- **Directions for this task**:
The result should be the lines from the one holding "This screenshot has" to the end of the records below, repeated exactly. No pictures.

[Entries taken from a collection]
******

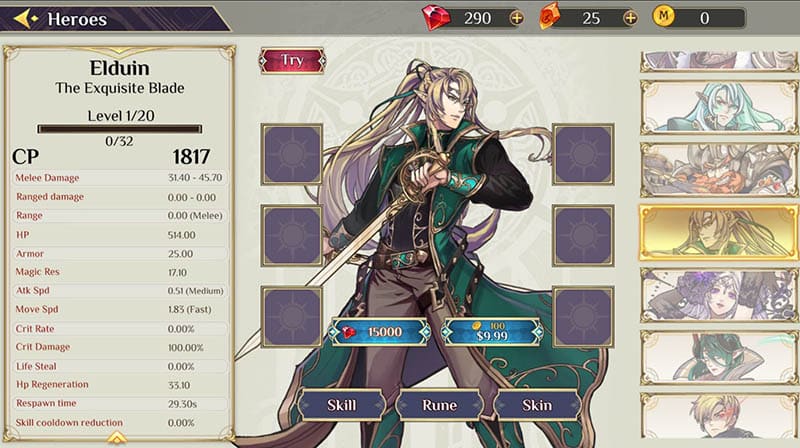Tap the gold M coin icon
Image resolution: width=800 pixels, height=448 pixels.
click(x=663, y=16)
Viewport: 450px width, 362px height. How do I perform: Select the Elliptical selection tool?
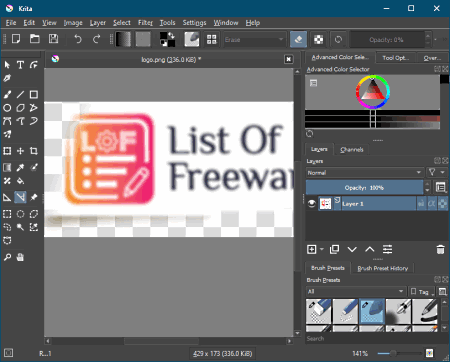[x=20, y=214]
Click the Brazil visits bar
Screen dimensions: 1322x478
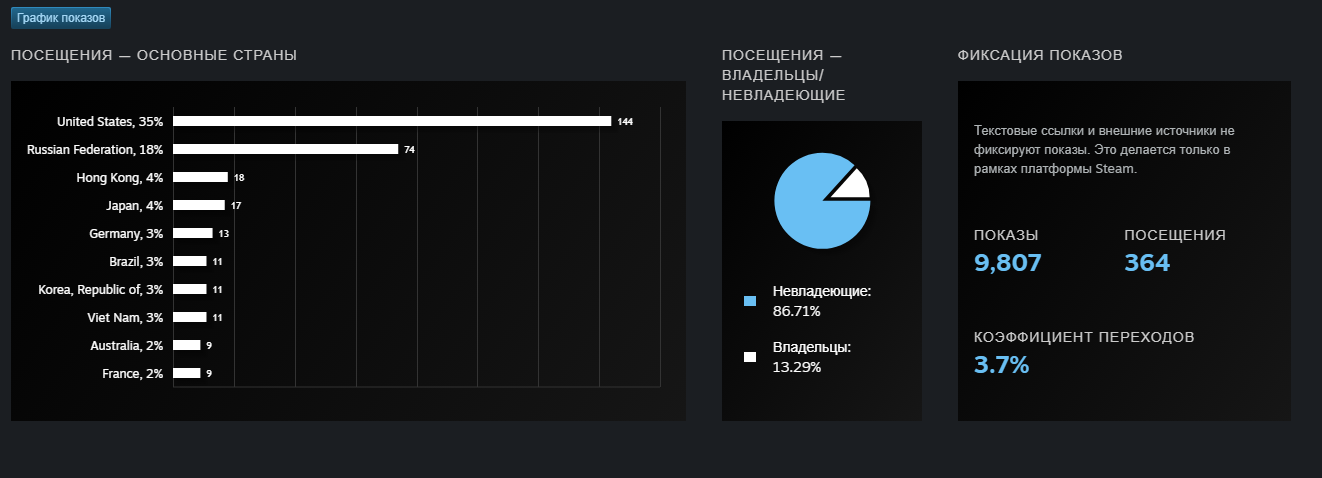click(190, 261)
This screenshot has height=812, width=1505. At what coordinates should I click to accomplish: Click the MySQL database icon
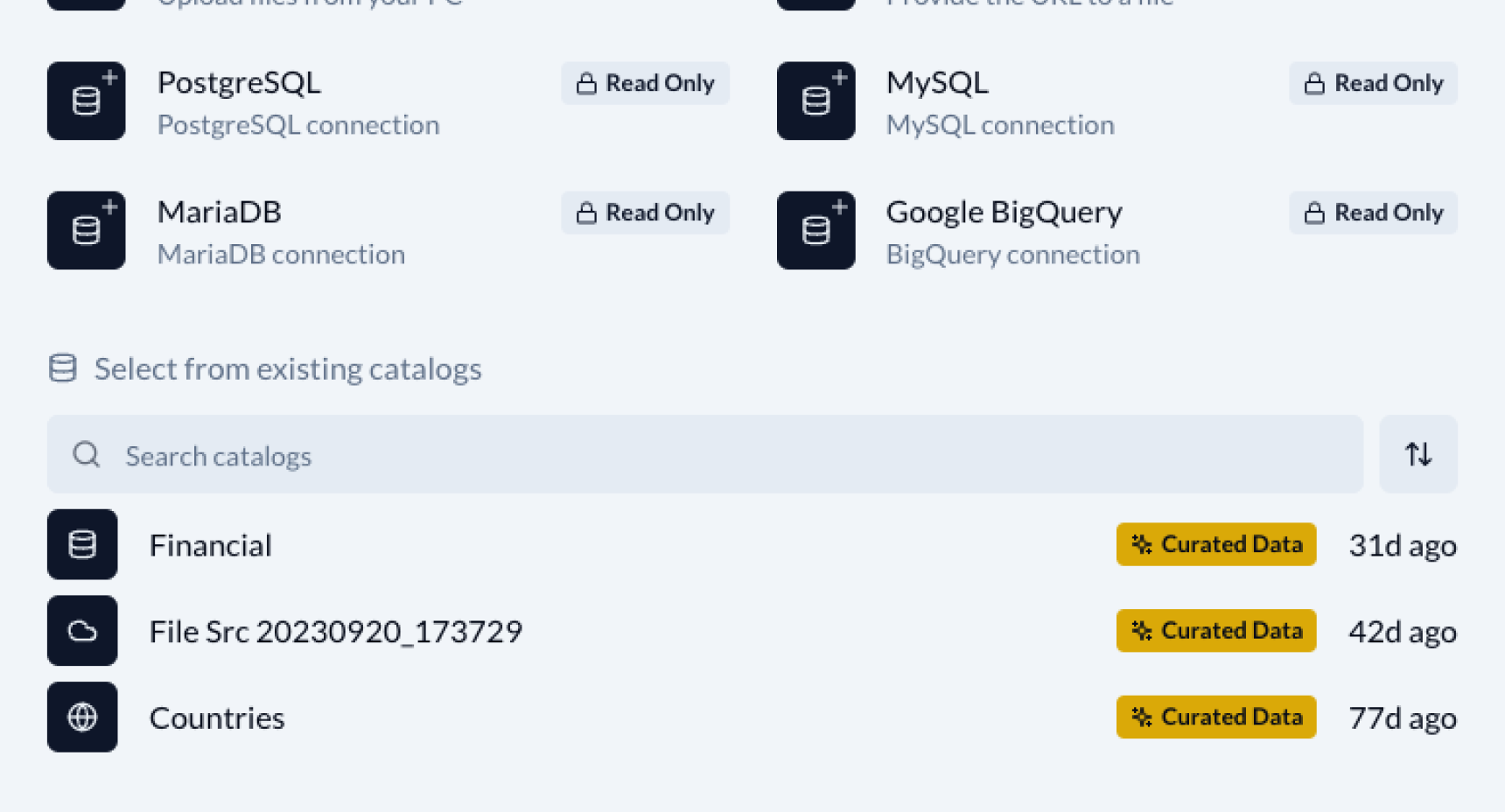tap(816, 101)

******

- **Problem solution**:
This screenshot has height=812, width=1505. At what coordinates should I click to accomplish: Click the MySQL database icon
tap(816, 101)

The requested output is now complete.